Task list
1. Quote the text on the Diminishing Loop Counterbalance word for word, starting at "The DLC is a light" and ending at "the right conditions.".
2. Using the text on the Diminishing Loop Counterbalance, decide whether each statement agrees with it, and answer yes or no while quoting the words that decide it: (a) The system needs at least two rescuers to operate it. (b) The system raises both the rescuer and the patient with an effective ideal mechanical advantage of 2:1. (c) The system requires a rope at least twice the length of the pitch.

Selected excerpt
Thomas Evans re-presented an incredibly interesting topic: The Diminishing Loop Counterbalance.

As with most ITRS presentations, this 2013 presentation had its skeptics as well as supporters. And too, as with most ITRS presentations, controversy was felt. This how our industry grows, expands, and becomes a living document. While this type of rescue isn’t for everyone, it is something everyone should be aware of. The three terms, diminishing, loop, and counterbalance all come into play. The academic aspect of rigging is alive and well in this presentation.

Presented by: Thomas Evans, Western Washington University, Geology Department

Disclaimer:

The Diminishing Loop Counterbalance (DLC) is not my idea, but a technique that was taught to me by others. Credit for this system belongs to someone unknown to me. However, the idea was brilliant, so I am sharing it with the broader technical rescue community, in as much detail as I can, to be used to help others in need.

Introduction:

The DLC is a light rigging option that requires little equipment and just, a single rescuer. It is fast, efficient, can be incredibly simple, and is easy to use under the right conditions (in conjunction with an edge transition plan). The system allows a single patient and rescuer to ascend, and can be used either with or without a litter. As with most rope rescue systems it requires practice to rig and operate efficiently, but it can be an elegant solution under the right conditions.

This document is intended as a study and practice aid for technical rescuers of all kinds to learn and practice the DLC. Consequently, this document includes information on how to determine if the DLC is the right choice to use in solving a rigging problem, how to rig the DLC, and two ways to solve the edge transition problem. It also covers the basic physics of the system.

The DLC is a counterbalance system operated by one rescuer who attaches a patient to a rope that runs up and over a pulley. The rescuer then attaches to the patient with a tether (e.g., cows tail), and ascends the rope on the other side of the pulley (Figure 1a). This system simultaneously raises both the rescuer and the patient with an effective ideal mechanical advantage of 2:1.

Required Conditions:

The DLC can be incredibly efficient when skillfully rigged and executed – but can be problematic if rigged or operated poorly. Addressing the following three conditions will facilitate success:

1. Rig for a free hang. The DLC works efficiently when the rope runs up and over a pulley without contacting walls, edges, or other surfaces. Even a modest amount of friction can make the system difficult or impossible to operate, so care must be taken when rigging to achieve a free hanging condition. Two options for accomplishing this objective (rigging to a high point, or using a series of systems) are discussed in the Edge Problem section. If a free hang is not possible, it may be better to utilize another method other than the DLC.
2. Have enough rope. Since this is a full length counterbalance system, it requires a rope at least twice the length of the pitch. If rope length is a limiting factor, a standard haul, or a standard counterbalance with the counterweight positioned at the top, may be more appropriate.

Data excerpt

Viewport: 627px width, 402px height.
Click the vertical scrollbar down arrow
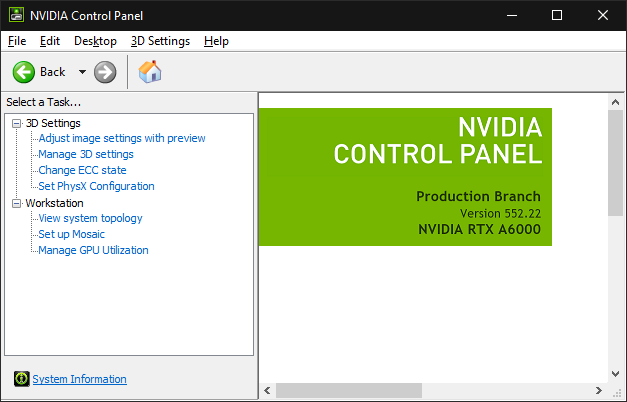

Written responses
1.
The DLC is a light rigging option that requires little equipment and just, a single rescuer. It is fast, efficient, can be incredibly simple, and is easy to use under the right conditions (in conjunction with an edge transition plan). The system allows a single patient and rescuer to ascend, and can be used either with or without a litter. As with most rope rescue systems it requires practice to rig and operate efficiently, but it can be an elegant solution under the right conditions.

2.
(a) No: "a counterbalance system operated by one rescuer"
(b) Yes: "This system simultaneously raises both the rescuer and the patient with an effective ideal mechanical advantage of 2:1."
(c) Yes: "it requires a rope at least twice the length of the pitch"